A model explaining the new CDF II W boson mass linking to muon $g-2$ and dark matter

TL;DR

This paper introduces a new particle physics model with exotic fermions and scalars to simultaneously explain the W boson mass anomaly, muon g-2, and dark matter, aligning with experimental data.

Contribution

The model links the W boson mass shift to new particles affecting oblique parameters, and proposes a dark matter candidate consistent with current constraints.

Findings

The model explains the W boson mass anomaly via T-parameter shift.

It accounts for the muon g-2 without chiral suppression.

Lighter dark matter is favored within the model's parameter space.

Abstract

We propose a model to explain the W boson mass anomaly reported by the CDFII collaboration that would suggest new physics (NP). We introduce exotic fermions; one isospin doublet vector-like lepton, one isospin singlet singly-charged vector-like lepton, and an isospin doublet inert scalar.
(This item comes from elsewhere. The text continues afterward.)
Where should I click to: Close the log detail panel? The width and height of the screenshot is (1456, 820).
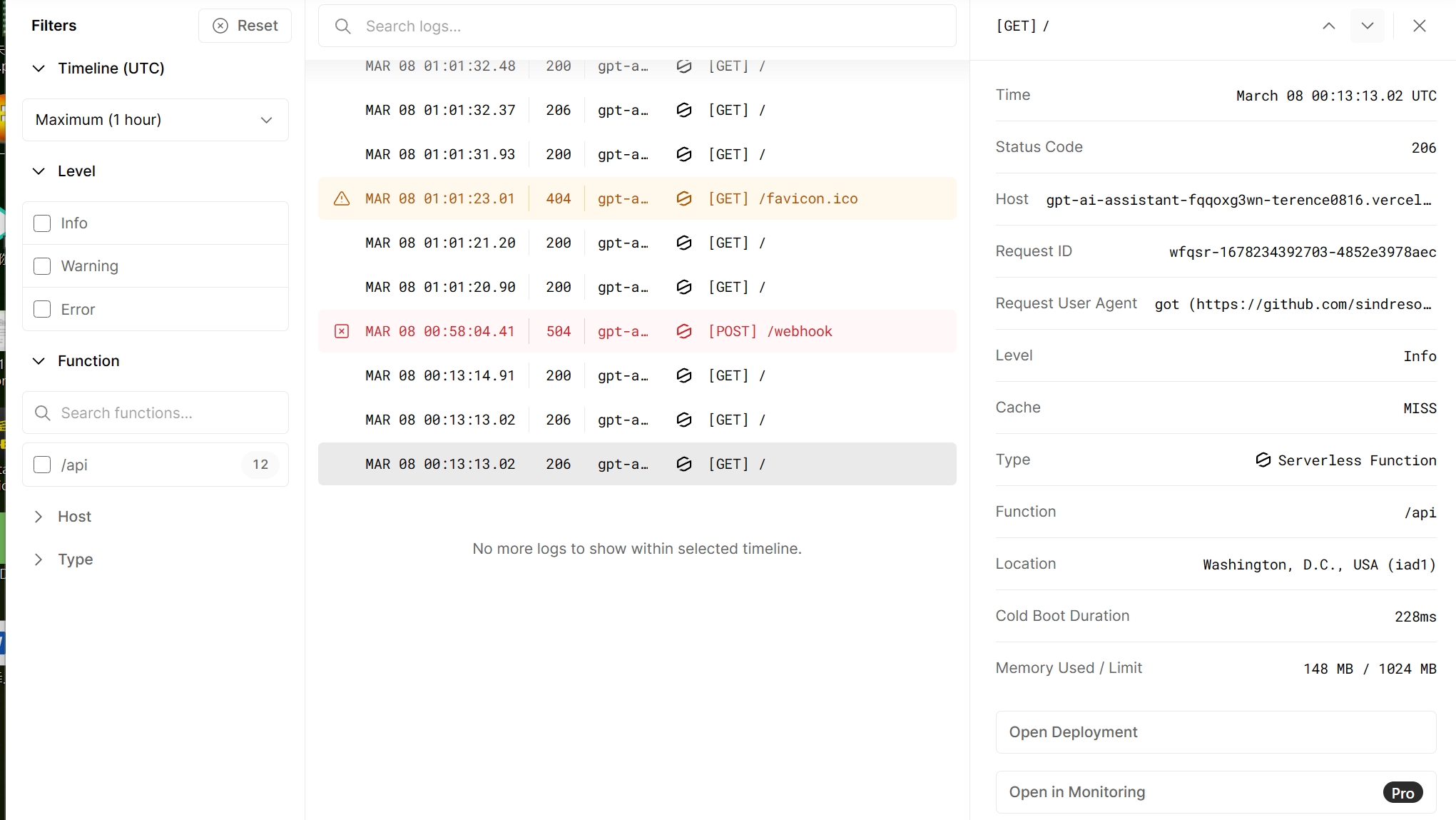(x=1419, y=26)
The proposed model provides sizable muon anomalous magnetic moment (muon $g-2$) due to no chiral suppression and nonzero mass difference between the real and imaginary parts of neutral inert scalar bosons. The inert scalar mass squared difference and vector-like exotic leptons ($L', E'$ in the main text) affect oblique parameters. Especially, the $T$-parameter shift from zero explains the W boson mass anomaly. We search for the allowed parameter region to explain both muon $g-2$ and W boson mass anomaly at the same time. We also discuss a dark matter (DM) candidate assuming the real part of the inert scalar field to be the one. We find that lighter DM mass is favored to be consistent with experimental constraints.